§ **The task**: Pick out each line in these entries that contains the string "computer".

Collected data

+ + + +

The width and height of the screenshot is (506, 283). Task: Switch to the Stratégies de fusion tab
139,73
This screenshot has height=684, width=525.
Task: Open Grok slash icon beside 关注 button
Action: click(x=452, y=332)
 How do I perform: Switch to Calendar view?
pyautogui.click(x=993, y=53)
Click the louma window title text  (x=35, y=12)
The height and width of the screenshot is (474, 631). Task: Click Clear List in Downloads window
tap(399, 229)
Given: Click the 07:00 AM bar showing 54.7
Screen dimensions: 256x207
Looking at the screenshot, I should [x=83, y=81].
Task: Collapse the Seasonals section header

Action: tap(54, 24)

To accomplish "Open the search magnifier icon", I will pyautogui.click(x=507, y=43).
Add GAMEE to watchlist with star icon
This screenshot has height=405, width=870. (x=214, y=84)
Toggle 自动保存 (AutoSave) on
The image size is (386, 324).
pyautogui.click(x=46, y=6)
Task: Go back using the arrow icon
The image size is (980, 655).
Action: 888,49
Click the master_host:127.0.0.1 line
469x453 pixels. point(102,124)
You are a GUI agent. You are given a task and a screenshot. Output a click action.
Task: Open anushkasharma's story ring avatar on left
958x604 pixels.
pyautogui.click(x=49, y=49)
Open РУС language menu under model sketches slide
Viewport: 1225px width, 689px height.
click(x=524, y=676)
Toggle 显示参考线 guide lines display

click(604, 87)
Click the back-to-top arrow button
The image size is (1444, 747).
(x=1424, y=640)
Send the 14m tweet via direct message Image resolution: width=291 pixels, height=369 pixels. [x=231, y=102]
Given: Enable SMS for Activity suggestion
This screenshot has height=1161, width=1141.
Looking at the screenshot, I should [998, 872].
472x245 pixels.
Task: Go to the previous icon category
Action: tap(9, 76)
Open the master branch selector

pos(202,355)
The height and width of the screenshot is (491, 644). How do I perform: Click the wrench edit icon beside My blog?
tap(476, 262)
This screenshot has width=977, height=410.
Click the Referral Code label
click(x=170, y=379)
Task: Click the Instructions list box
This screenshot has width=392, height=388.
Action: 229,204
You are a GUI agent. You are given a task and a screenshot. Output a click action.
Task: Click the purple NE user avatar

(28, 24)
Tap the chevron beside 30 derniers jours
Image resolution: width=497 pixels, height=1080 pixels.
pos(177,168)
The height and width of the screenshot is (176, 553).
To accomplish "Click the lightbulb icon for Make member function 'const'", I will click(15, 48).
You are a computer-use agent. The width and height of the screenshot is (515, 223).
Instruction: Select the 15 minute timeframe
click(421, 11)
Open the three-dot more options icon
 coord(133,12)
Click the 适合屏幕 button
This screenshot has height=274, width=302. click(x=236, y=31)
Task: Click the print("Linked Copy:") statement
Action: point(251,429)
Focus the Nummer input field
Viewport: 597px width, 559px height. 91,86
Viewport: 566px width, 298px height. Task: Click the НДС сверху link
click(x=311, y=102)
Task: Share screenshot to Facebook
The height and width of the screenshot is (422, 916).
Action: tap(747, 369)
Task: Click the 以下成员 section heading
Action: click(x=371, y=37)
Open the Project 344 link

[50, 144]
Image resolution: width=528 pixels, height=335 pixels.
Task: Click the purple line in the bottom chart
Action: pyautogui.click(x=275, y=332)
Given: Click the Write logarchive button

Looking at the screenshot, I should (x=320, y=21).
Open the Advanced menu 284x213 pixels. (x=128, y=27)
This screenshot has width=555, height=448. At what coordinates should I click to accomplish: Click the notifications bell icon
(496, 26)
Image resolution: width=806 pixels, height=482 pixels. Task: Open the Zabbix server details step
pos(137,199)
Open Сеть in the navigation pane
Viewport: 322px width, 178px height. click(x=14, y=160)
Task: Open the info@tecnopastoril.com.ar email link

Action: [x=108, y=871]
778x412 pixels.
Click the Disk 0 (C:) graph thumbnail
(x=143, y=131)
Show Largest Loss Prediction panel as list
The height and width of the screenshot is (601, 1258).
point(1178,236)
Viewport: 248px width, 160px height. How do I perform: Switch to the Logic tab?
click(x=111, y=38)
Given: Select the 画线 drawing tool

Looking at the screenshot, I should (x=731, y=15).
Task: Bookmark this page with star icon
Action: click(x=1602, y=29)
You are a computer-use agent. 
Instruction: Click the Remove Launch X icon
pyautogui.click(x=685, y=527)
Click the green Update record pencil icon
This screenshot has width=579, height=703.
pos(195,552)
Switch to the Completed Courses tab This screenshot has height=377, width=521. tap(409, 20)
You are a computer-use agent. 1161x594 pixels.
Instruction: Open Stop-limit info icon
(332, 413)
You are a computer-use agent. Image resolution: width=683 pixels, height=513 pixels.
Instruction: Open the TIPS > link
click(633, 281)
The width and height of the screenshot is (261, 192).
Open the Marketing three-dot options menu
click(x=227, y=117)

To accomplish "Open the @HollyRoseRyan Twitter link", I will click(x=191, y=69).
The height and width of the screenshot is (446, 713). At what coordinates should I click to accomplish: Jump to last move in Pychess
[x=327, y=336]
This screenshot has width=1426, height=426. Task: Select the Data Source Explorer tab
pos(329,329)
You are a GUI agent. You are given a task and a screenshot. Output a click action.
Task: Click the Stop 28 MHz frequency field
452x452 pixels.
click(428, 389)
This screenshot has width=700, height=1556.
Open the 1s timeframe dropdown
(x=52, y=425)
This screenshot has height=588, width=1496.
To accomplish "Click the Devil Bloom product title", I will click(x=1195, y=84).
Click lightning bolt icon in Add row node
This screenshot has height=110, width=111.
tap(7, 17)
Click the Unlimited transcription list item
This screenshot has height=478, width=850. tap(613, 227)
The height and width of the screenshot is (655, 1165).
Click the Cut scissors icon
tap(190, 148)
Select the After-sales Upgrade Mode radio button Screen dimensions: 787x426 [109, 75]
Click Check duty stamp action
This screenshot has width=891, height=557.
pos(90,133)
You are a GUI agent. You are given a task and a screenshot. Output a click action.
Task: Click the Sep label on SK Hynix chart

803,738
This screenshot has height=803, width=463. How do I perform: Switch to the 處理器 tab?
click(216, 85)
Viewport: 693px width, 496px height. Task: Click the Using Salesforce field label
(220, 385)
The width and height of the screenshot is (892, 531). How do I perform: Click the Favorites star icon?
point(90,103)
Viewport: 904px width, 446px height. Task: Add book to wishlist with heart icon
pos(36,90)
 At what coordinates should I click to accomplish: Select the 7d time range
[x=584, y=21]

+ + + +

§ **Written answer**:
You are a computer-use agent. The width and height of the screenshot is (515, 223).
You are a computer-use agent. 
You are a computer-use agent. 1161x594 pixels.
You are a computer-use agent. Image resolution: width=683 pixels, height=513 pixels.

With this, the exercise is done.